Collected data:
+++

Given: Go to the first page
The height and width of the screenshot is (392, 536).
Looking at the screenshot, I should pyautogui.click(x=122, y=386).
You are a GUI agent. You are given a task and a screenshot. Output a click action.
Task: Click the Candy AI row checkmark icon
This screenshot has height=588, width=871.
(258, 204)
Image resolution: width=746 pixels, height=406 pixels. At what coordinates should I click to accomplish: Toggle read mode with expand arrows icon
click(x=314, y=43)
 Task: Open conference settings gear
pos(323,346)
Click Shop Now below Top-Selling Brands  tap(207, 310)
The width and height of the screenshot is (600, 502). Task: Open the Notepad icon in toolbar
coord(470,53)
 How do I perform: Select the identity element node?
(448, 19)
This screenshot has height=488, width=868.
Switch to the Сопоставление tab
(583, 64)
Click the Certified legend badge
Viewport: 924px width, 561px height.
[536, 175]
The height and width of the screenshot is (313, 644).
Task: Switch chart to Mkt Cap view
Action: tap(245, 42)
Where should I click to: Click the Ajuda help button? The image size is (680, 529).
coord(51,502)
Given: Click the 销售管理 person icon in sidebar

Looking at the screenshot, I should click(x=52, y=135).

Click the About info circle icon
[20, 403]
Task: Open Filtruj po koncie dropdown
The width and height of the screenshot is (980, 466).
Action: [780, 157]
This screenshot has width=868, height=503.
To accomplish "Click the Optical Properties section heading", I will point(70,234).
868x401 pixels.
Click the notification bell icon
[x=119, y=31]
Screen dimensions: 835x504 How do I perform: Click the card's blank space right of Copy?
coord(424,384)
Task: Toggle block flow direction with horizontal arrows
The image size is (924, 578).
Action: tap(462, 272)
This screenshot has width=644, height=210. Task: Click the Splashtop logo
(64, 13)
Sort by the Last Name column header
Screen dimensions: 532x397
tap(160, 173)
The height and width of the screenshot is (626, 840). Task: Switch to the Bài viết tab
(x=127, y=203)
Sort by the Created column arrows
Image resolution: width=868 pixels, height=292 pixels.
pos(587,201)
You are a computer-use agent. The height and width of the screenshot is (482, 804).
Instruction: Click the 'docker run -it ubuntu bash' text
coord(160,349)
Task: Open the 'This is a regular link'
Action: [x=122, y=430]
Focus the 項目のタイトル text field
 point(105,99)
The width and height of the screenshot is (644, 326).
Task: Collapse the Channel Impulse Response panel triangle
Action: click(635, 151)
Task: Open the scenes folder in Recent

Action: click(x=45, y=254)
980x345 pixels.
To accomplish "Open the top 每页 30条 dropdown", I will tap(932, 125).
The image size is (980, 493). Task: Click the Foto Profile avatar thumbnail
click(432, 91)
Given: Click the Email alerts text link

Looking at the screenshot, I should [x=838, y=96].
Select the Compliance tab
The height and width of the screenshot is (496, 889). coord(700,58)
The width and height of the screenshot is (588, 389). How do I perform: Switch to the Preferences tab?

+++

What you are asked to do:
All lines in the entries above that include "agent" should be found and copied.

Output of the exercise:
You are a GUI agent. You are given a task and a screenshot. Output a click action.
You are a computer-use agent. The height and width of the screenshot is (482, 804).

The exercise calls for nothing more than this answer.